Mary has income A of €100,000 plus income B of €100,000 = total gross income of €200,000. So the maximum she can contribute with tax relief is 15% of €115,000, i.e. €12,250.  She puts €10,000 i.e. 10% of income A into pension, so she hasn't maximised it for that employment or even for her aggregate income.

It then says:
"In relation to her self-employed income, because Mary has “used up” €100,000 of the aggregate earnings limit of €115,000 in contributing to her occupational pension scheme, her capacity to make tax relievable contributions to a personal pension plan in respect of her self-employed earnings is restricted to a maximum of 15% of €15,000 (i.e. €2,250)."

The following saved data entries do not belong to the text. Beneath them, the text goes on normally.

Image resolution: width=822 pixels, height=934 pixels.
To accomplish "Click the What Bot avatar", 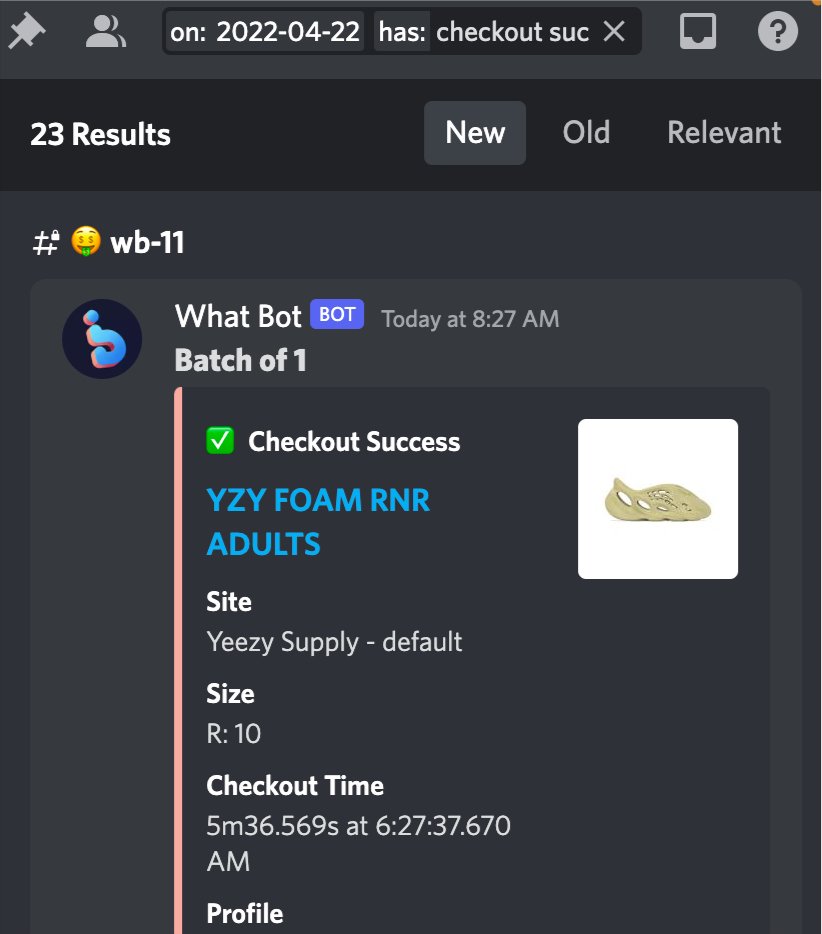I will (102, 338).
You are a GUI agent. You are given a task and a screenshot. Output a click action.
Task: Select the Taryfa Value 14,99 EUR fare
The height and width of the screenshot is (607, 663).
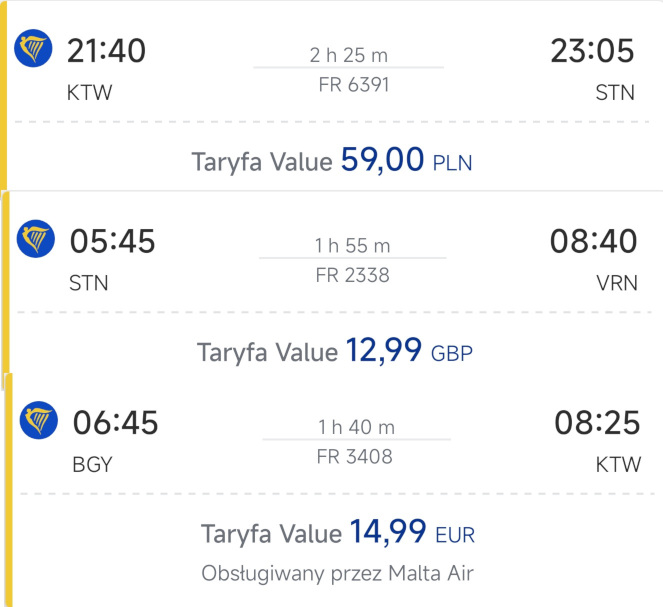tap(338, 533)
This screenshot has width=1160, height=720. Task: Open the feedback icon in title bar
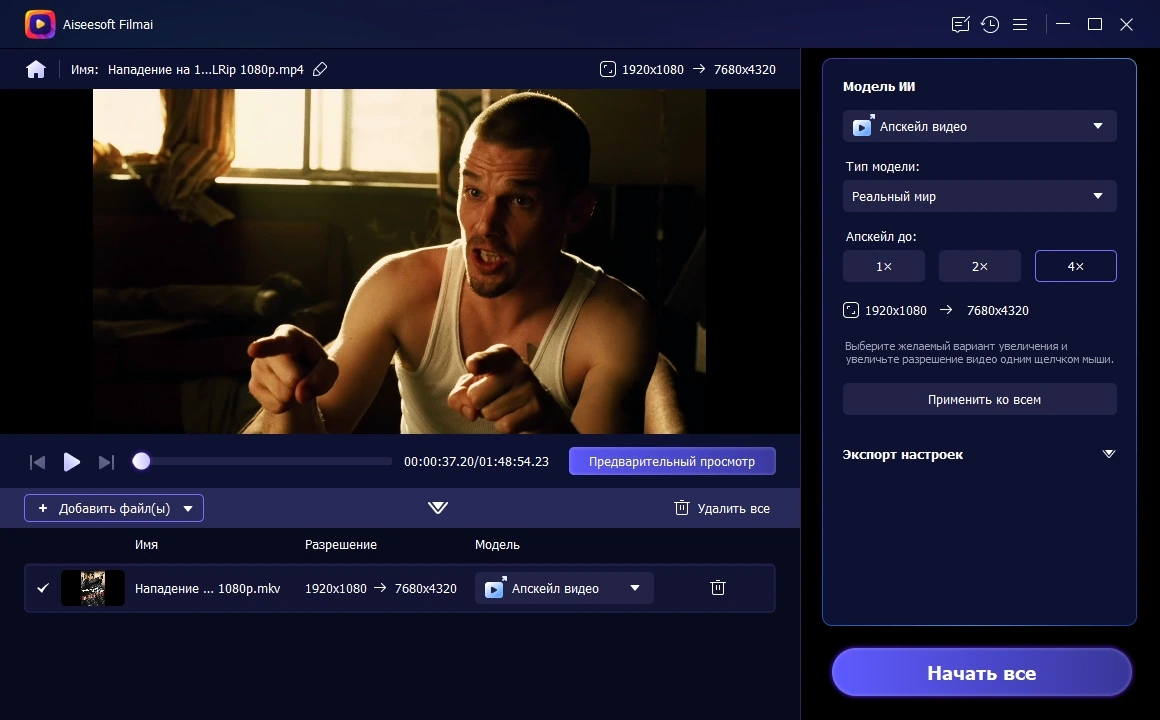(x=960, y=24)
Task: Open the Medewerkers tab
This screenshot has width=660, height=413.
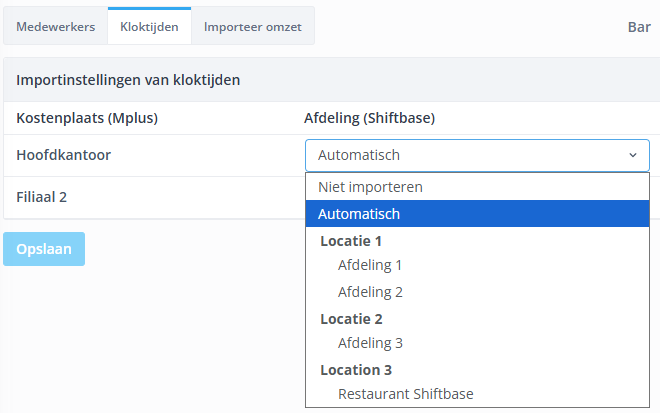Action: click(55, 27)
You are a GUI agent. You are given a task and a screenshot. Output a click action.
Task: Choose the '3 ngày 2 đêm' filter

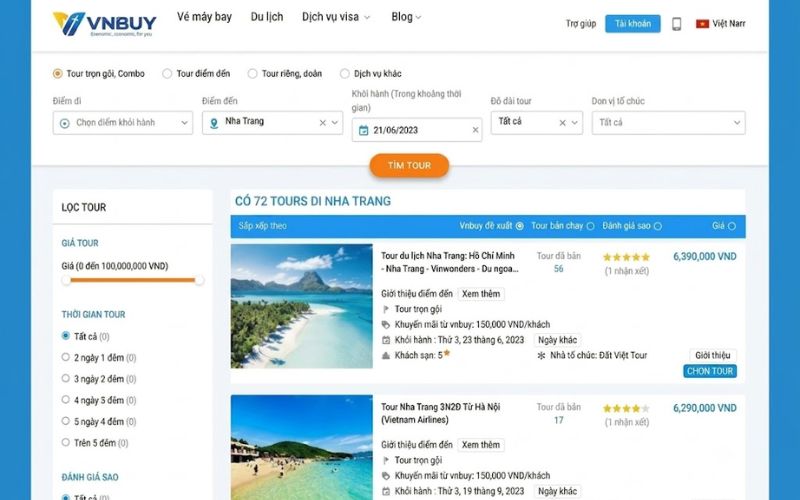(x=99, y=379)
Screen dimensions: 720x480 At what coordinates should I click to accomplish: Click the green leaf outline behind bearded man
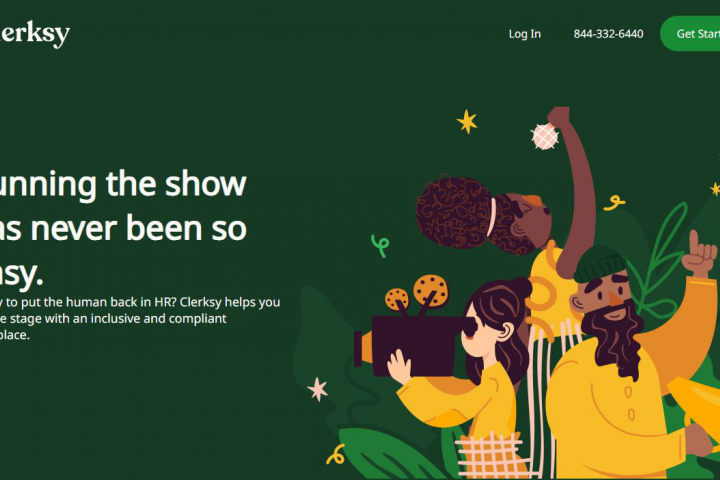659,262
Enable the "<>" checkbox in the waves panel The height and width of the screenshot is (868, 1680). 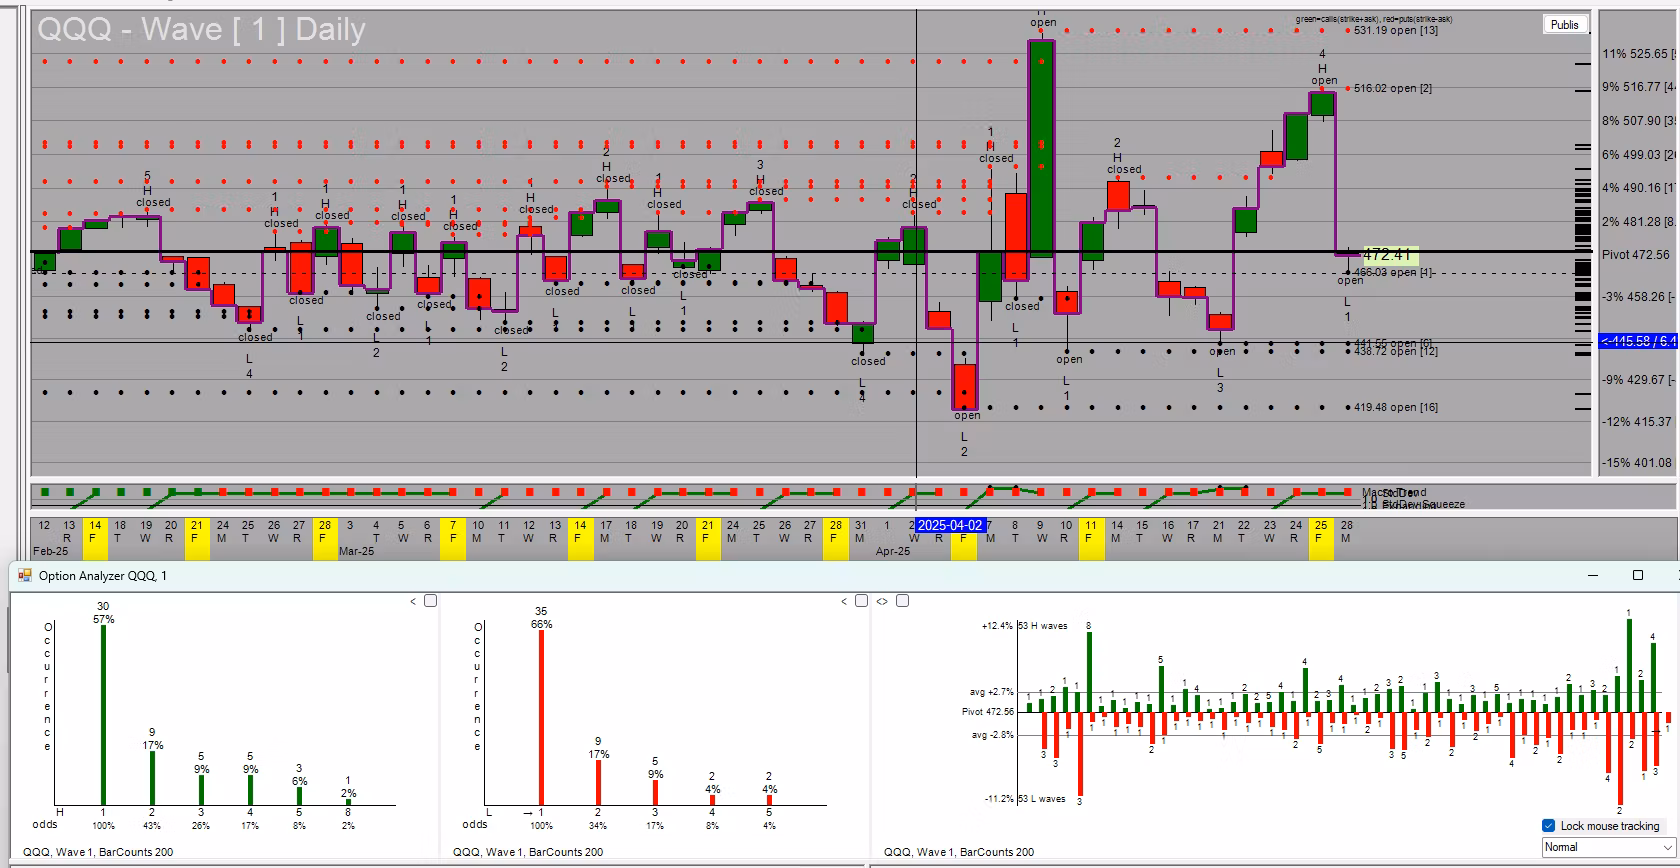902,601
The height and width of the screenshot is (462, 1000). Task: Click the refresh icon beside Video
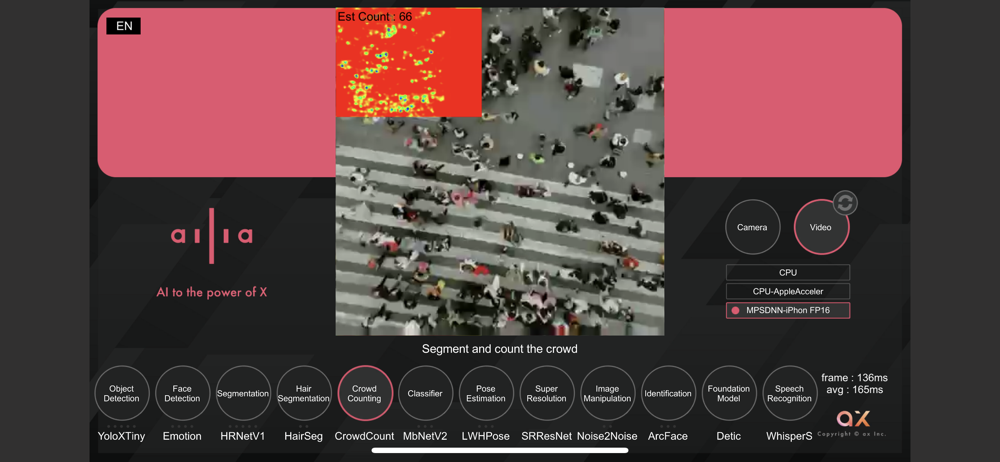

So I read it that she can top up the remainder of her €15,000 allowance with €2,250 from income B.

All of the revenue doctor examples refer to GMS income, which does seem to be treated differently, but GMS is just for GPs and doesn't apply to hospital doctors.


----------



## Steven Barrett (15 May 2017)

Sarenco said:


> Is this the ebrief you had in mind Steven?
> [broken link removed]
> 
> I'm not doubting your advice for a second but it's not immediately obvious to me that this ebrief addresses a situation where somebody is contributing to two occupational schemes.



There was one for hospital consultants as well, which said that if they are to make top-ups to their pension, it has to be an AVC to max out their tax relief under that scheme first and then they could make personal pension top ups. With the limit on earnings at €115,000, this effectively meant it would only be AVC's.

The effect is the same whether it is personal pension plan or an occupational pension plan, as in this case. 


Steven 
www.bluewaterfp.ie


----------